Will contact with popular culture keep me hip or will it be my ruin

 I have been reading a lot lately about culture, not on purpose; it is just the raft of manuscripts that young writers send for my endorsement. I normally wouldn’t read these works, but I take them on because I benefit from their ideas. I find it funny that they want my wisdom, but then proceed in their books to tell me how much I don’t know. I’ve lost my edge, I’m yesterday’s news, I can’t possibility stay in touch with their thinking, vocabulary, ideas, methods, it is all moving faster than I do these days.

And in large partI think they are right, even a 61 year old committed learner like me gets weary of the new, I am increasingly drawn to the old, the ancient, what has staying power. Should I reread Bonhoeffer’s The Cost of Discipleship or the latest research on the Church? Mere Christianity or Christianity Today? Peterson’s The Contemplative Pastor or Rev Magazine?

These days I am moved more by Caravaggio’s Disposition of Christ or even Dagas’ little sculptured horses and women than Christian literature. I enjoy sitting for fifteen minutes in front of a 13th century alter piece that features the life, the death and the resurrection of Christ.
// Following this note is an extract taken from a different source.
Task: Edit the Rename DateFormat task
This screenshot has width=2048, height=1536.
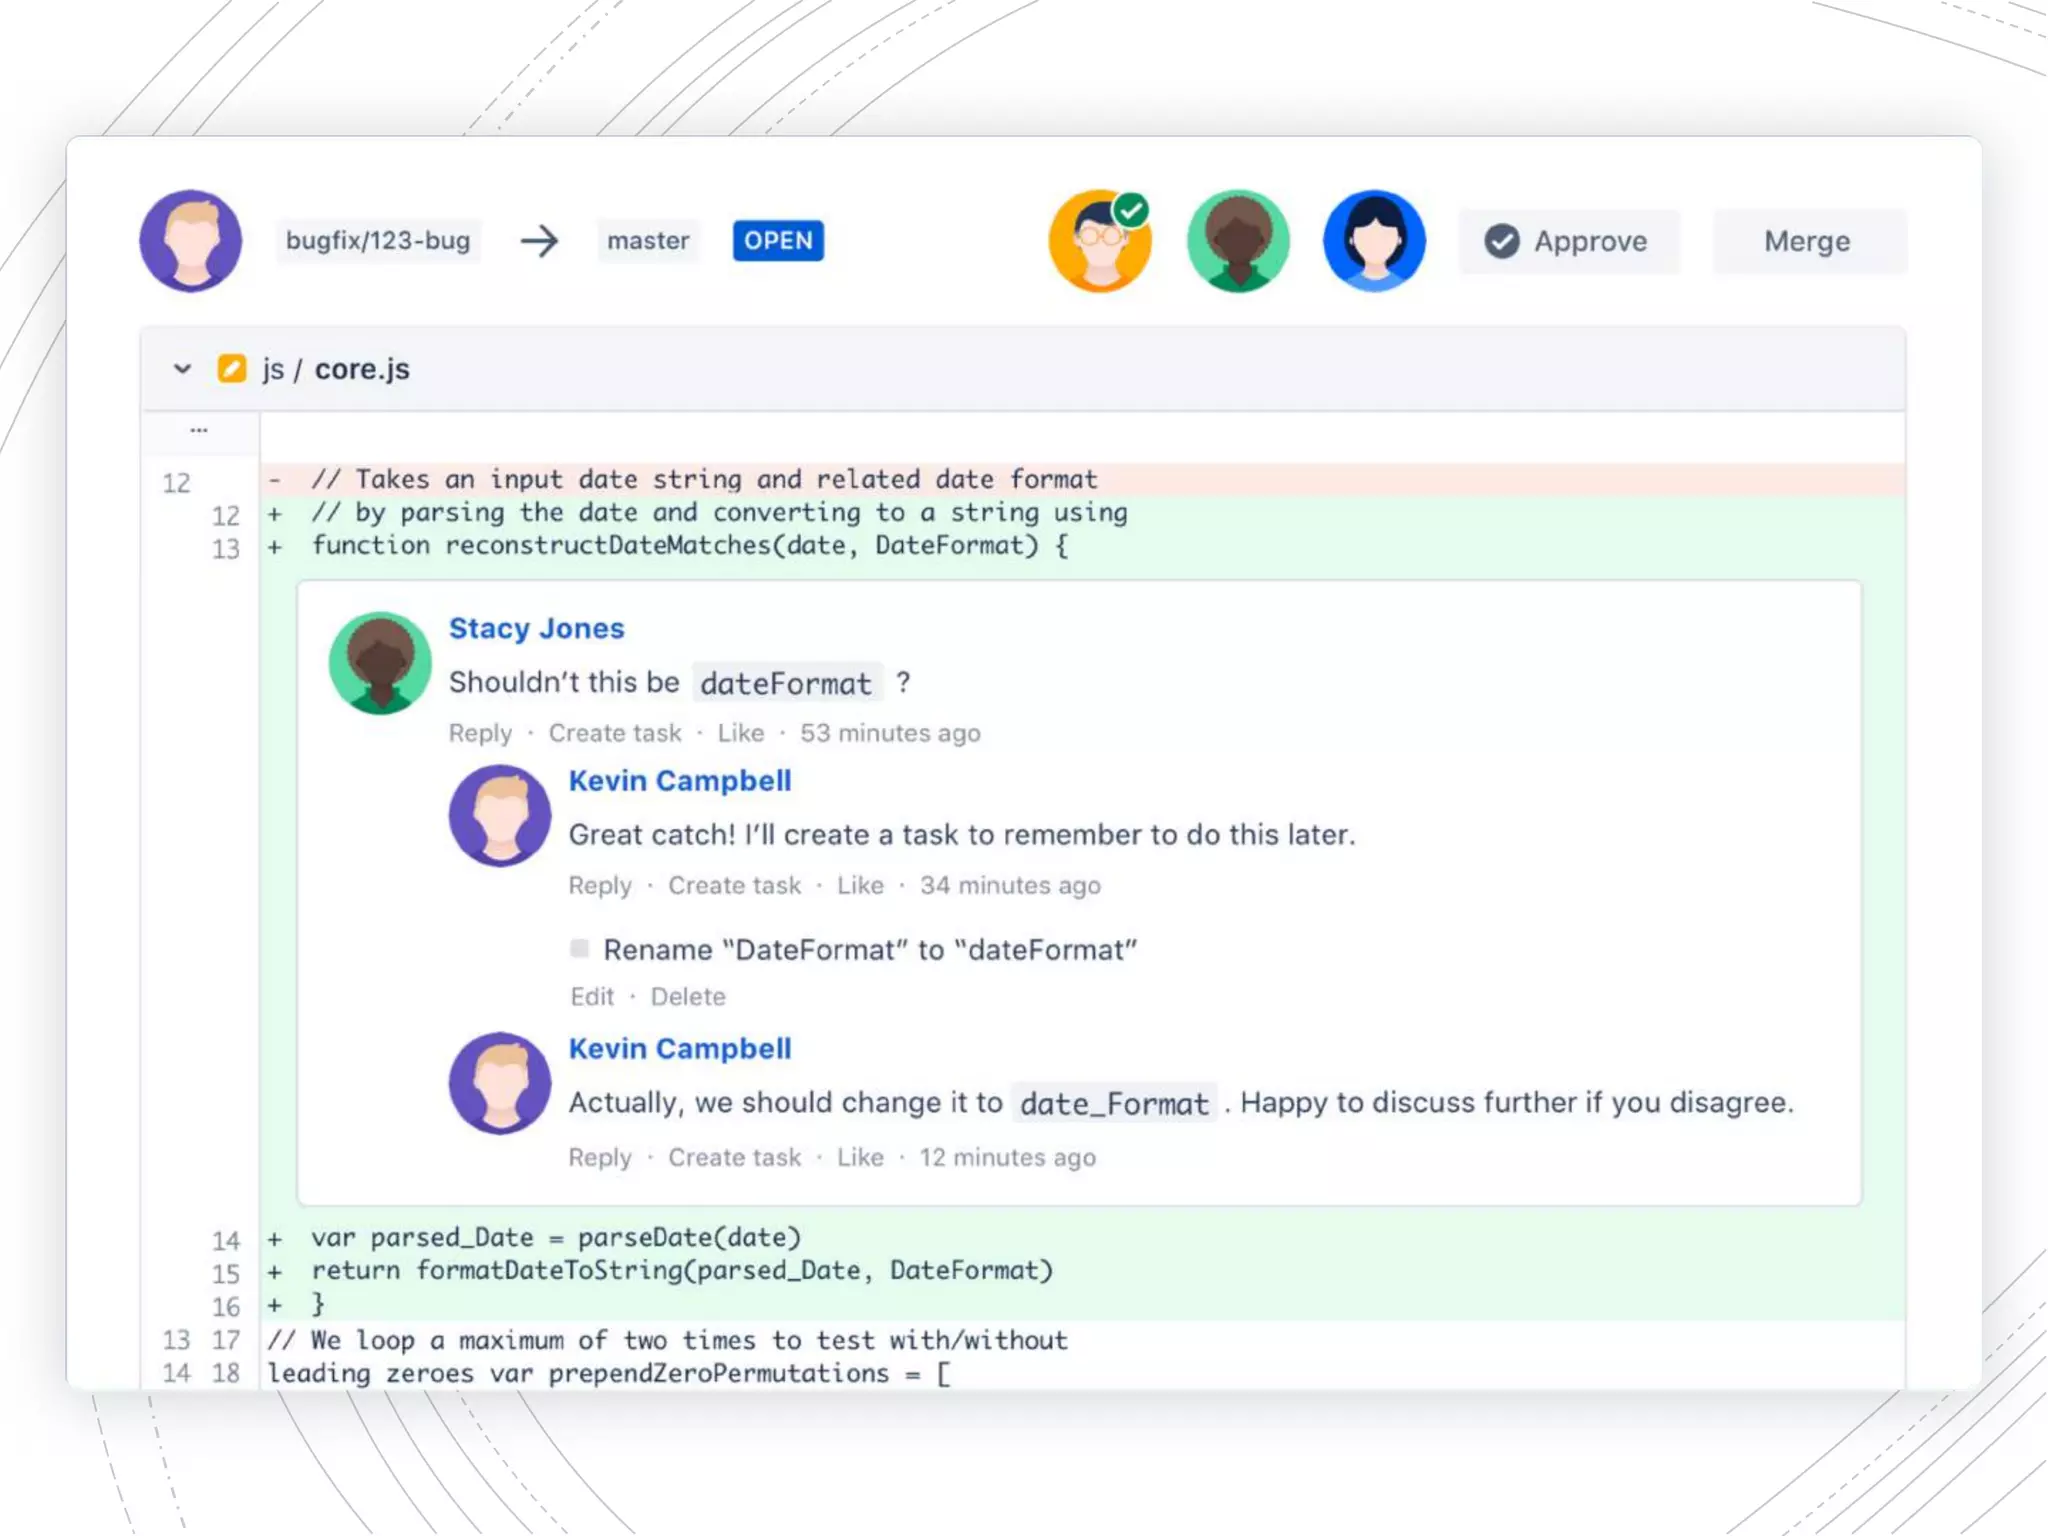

I like doing in church what the ancients did 1500 years ago; I like the simple God focused nature of the prayers, the confessions, the words of exultation.

But I do like being cool, which according to one of my young teachers, Earl Creps, is a combination of Hip, Beautiful, idiosyncratic and contagious. AOL used to be cool along with pleated trousers, but now it’s the iphone, or using the Mac, cool costs more because the elite fraternity of the cool has consecrated it.

I think there may be something to the idea that to know what is cool and then finding others who are cool can be helpful to your interest in evangelizing the world. I think the bigger lesson for me is since I am already cool, is to hang out with the young cool, to let them teach me how to speak to them, and there is much they can teach me.

Creps' soon to be released book on Reverse Mentoring proposes that the young can mentor the old. The young have a great deal to teach us besides how to get our electronics to stop blinking 12:00…… 12:00…….12:00……12:00. I must mention Alan Kraft’s soon to be released, When Trying Harder Doesn’t Work, wonderful insights, great illustrations, penetrating scriptural analysis. While I am pondering the depths of Muggeridge, Kant, or even Willard, I appreciate it when some novice interrupts in order to teach me.

As a school teacher, I am exposed to the continuous "latest study" of how to teach or present information. New gizmos, ipods, technology integration, blah blah blah. Everyone seems to think to have the latest gee whiz item is equitable to being cool or hip and if you are hip or cool that you are a good teacher. I am a fundamentalist and I use basic teaching skills or old school techniques. God has allowed me to rise from a basic teacher to the school's highest score achieving teacher within four years. I parallel this anecdote to being a christian. Stick to the basics.. Read the bible, pray to God, be faithful, glorify God, and spread the word of God. The younger generation wants continuity to validate themselves in this everchanging world. You are their anchor in life's rolling sea. The young can help us communicate in their terms but we must present the ancient words of the bible without worrying whether it is at the moment fashionable. Old is GOOD! We are the mentors of God's laws and commandment and must not fall prey to the deception that being socially cool is the same as being a good teacher. We are not of this world and the world hates the christian because we are soldiers for christ. So being cool is not necessarily good..I would rather be a dork christian than a cool teacher....enuf sed

The things you enjoy are cool, it depends on who you ask. Youth enjoys the blessing of ignorance and a overabundance of energy.

The wonderful thing is that you consider this all.

Greetings!

I'm at Moody Bible Institute's Pastor's Conference in Chicago this week, and ran into Paul Mascarella at the Choose the Life booth. I picked up a copy of the study materials and can hardly wait to get into the workbooks. I just wanted to let you know how much I appreciate your transparency, and am looking forward to investing in the lives of other leaders as we explore a faith that embraces discipleship.